Work instructions: Would you please return the lines of the entries below starting at the line that has "Click the Reward" and ending at the line that has "The width and height of the screenshot is (1511, 812).", both included, exactly as they are?

(Task data Opens)

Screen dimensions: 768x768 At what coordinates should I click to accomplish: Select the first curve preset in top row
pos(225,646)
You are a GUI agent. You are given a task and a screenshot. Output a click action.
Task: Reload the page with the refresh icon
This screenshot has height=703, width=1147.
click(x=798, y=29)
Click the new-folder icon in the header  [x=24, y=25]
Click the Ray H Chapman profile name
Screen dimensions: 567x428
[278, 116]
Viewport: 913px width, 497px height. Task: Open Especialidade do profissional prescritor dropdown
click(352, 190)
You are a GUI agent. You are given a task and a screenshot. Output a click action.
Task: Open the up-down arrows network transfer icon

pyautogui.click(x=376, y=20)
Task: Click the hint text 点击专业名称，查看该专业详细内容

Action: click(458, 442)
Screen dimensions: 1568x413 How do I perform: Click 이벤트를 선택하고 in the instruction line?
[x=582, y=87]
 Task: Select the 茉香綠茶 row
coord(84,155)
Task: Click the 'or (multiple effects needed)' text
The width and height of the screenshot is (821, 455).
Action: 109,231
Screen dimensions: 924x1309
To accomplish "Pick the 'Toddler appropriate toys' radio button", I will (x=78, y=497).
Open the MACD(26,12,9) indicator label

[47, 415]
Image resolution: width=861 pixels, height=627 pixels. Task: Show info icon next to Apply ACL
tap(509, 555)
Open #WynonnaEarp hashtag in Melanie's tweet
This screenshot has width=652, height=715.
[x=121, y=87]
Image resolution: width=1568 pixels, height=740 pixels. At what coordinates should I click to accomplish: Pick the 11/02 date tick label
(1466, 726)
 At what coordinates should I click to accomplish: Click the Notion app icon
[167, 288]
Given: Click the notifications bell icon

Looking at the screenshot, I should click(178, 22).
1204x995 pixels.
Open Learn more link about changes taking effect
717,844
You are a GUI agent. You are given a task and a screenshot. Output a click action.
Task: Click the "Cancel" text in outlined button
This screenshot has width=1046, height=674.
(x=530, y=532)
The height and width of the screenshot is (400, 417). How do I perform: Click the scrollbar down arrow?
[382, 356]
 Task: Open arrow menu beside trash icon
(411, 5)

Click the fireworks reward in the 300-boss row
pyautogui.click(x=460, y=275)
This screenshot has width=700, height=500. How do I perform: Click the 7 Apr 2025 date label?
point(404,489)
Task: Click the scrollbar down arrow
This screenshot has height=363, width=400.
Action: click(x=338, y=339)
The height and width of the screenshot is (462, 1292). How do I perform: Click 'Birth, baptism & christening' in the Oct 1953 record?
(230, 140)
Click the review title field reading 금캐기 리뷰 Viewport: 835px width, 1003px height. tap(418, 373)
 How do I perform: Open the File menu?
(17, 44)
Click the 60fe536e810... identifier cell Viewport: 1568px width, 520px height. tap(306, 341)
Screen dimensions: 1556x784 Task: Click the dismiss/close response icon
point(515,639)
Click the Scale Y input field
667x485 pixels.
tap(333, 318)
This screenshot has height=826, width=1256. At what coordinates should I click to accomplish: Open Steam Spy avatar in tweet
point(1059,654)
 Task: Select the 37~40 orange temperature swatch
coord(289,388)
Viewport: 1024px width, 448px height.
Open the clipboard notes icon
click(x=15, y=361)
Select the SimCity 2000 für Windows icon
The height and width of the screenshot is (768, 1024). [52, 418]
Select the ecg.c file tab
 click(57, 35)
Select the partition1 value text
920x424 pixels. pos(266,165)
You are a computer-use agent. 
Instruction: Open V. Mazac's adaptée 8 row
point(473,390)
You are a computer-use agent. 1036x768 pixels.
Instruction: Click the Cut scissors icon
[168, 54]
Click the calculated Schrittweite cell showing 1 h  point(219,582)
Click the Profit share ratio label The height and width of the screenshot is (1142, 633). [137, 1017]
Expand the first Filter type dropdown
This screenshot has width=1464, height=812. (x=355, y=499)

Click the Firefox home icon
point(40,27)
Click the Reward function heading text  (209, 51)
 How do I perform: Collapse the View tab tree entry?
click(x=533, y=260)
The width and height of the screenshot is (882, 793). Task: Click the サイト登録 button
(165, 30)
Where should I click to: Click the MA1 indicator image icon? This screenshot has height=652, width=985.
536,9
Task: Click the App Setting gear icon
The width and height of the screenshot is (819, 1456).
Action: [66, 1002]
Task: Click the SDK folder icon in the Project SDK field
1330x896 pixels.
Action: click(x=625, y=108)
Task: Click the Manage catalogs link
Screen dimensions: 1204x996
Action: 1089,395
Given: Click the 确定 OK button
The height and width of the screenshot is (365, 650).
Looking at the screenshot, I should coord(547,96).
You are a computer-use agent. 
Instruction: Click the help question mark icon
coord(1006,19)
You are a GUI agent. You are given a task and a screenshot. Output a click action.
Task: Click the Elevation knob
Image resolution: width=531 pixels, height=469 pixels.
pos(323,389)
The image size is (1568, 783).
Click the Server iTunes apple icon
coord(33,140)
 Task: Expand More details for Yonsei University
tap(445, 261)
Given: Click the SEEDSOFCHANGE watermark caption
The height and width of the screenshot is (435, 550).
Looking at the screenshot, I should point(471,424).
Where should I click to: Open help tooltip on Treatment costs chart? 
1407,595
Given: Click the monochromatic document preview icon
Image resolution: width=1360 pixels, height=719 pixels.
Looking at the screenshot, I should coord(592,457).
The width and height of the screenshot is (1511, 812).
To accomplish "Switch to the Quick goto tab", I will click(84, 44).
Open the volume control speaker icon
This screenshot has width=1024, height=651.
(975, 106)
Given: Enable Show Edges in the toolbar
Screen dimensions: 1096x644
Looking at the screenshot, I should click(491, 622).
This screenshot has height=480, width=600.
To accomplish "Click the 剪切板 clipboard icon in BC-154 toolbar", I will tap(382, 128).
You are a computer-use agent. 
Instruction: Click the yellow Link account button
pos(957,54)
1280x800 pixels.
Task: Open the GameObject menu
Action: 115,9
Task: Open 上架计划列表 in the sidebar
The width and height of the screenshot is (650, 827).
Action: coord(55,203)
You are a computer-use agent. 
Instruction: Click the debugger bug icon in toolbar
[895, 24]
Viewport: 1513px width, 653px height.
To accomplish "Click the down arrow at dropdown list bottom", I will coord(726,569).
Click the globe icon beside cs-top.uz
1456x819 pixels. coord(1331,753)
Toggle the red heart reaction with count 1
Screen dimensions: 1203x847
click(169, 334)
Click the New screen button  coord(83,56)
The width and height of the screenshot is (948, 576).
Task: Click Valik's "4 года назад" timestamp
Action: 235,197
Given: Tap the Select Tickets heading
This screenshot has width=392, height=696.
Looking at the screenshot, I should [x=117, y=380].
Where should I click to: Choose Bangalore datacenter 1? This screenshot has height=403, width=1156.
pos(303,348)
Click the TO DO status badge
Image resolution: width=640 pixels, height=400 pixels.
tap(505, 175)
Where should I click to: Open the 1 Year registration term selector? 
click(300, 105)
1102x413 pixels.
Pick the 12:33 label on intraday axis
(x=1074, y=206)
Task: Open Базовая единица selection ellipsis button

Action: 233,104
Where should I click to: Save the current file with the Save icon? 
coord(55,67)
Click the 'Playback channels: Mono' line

(Task data Closes)

Reply:
Click the Reward function heading text  (209, 51)
 How do I perform: Collapse the View tab tree entry?
click(x=533, y=260)
The width and height of the screenshot is (882, 793). Task: Click the サイト登録 button
(165, 30)
Where should I click to: Click the MA1 indicator image icon? This screenshot has height=652, width=985.
536,9
Task: Click the App Setting gear icon
The width and height of the screenshot is (819, 1456).
Action: [66, 1002]
Task: Click the SDK folder icon in the Project SDK field
1330x896 pixels.
Action: click(x=625, y=108)
Task: Click the Manage catalogs link
Screen dimensions: 1204x996
Action: 1089,395
Given: Click the 确定 OK button
The height and width of the screenshot is (365, 650).
Looking at the screenshot, I should coord(547,96).
You are a computer-use agent. 
Instruction: Click the help question mark icon
coord(1006,19)
You are a GUI agent. You are given a task and a screenshot. Output a click action.
Task: Click the Elevation knob
Image resolution: width=531 pixels, height=469 pixels.
pos(323,389)
The image size is (1568, 783).
Click the Server iTunes apple icon
coord(33,140)
 Task: Expand More details for Yonsei University
tap(445, 261)
Given: Click the SEEDSOFCHANGE watermark caption
The height and width of the screenshot is (435, 550).
Looking at the screenshot, I should point(471,424).
Where should I click to: Open help tooltip on Treatment costs chart? 
1407,595
Given: Click the monochromatic document preview icon
Image resolution: width=1360 pixels, height=719 pixels.
Looking at the screenshot, I should coord(592,457).
The width and height of the screenshot is (1511, 812).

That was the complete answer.